Task instructions:
Begin at the line holding "Viewport: 1409px width, 355px height." and set down exactly each line through the last one below, omitting pictures. Include nothing else.

+++ Data supplied

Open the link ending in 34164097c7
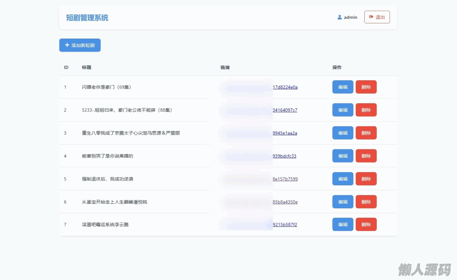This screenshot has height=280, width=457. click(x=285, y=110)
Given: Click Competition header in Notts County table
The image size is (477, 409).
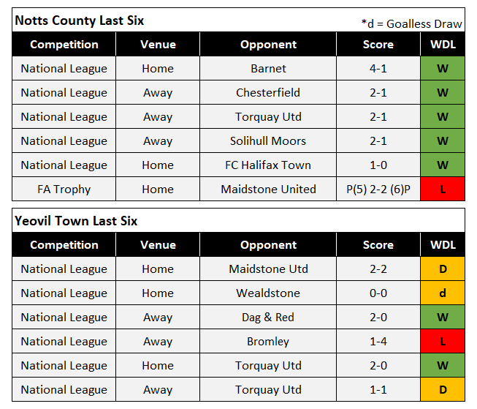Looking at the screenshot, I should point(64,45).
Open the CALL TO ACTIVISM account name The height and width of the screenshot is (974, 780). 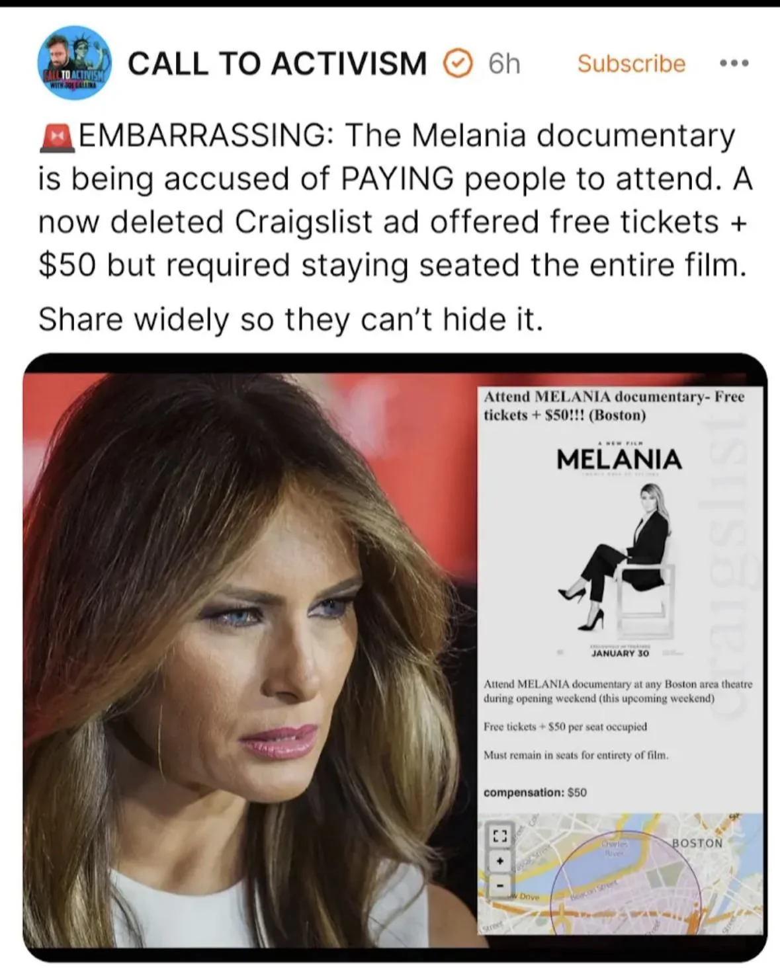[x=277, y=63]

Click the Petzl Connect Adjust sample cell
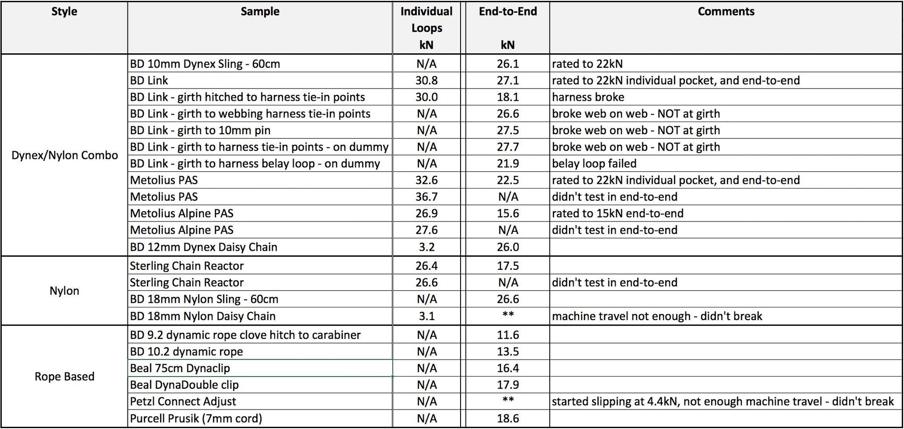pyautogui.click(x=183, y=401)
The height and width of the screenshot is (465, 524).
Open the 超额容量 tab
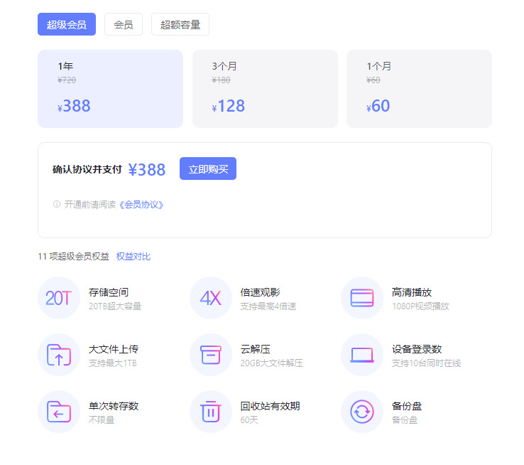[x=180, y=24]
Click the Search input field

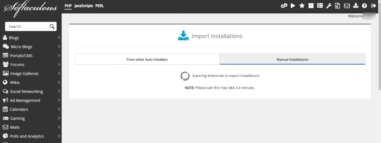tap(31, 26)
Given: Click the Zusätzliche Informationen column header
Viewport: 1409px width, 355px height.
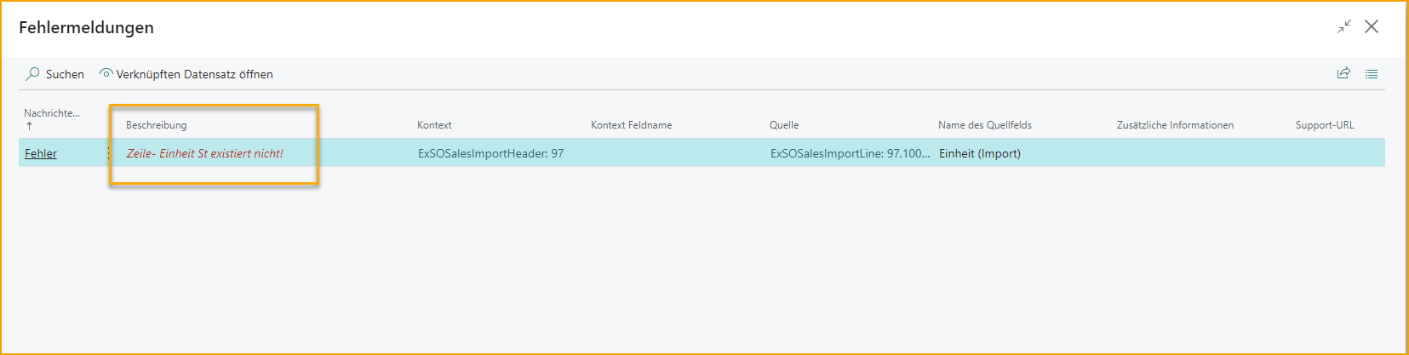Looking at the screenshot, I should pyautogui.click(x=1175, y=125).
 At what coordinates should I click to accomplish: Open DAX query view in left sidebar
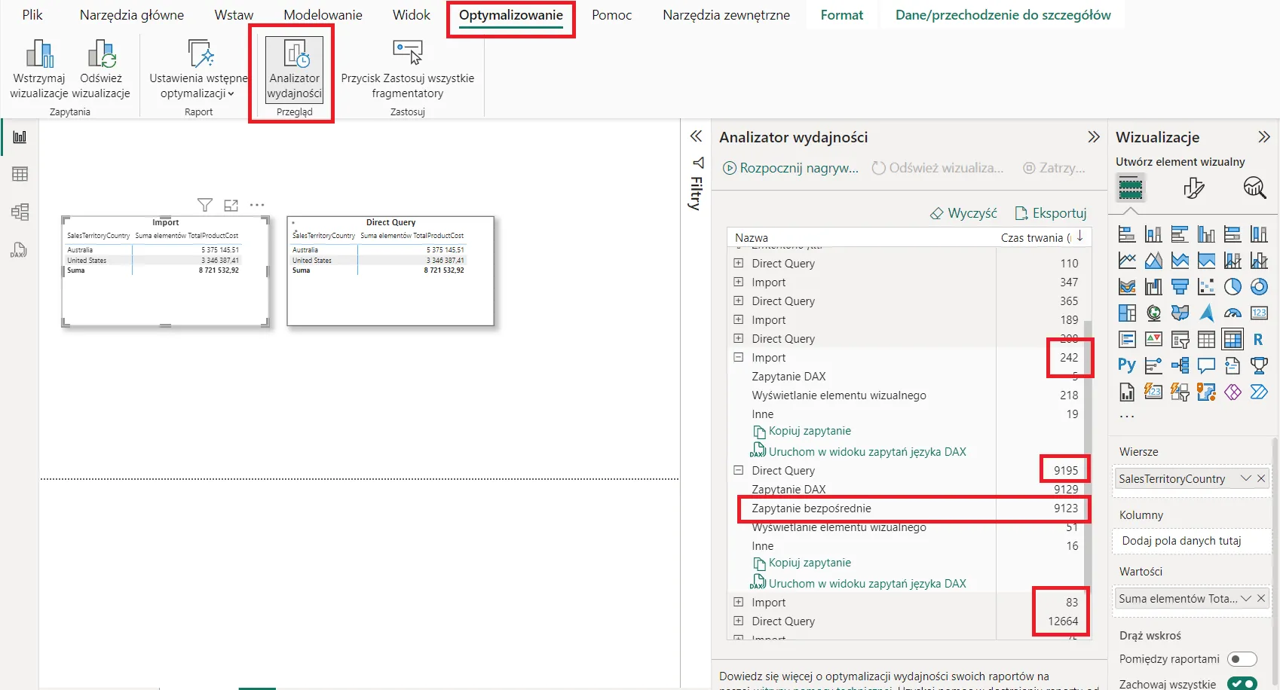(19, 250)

++++++

Answer:
Viewport: 1409px width, 355px height.
Looking at the screenshot, I should pyautogui.click(x=1175, y=125).
 At what coordinates should I click to accomplish: Open DAX query view in left sidebar
(19, 250)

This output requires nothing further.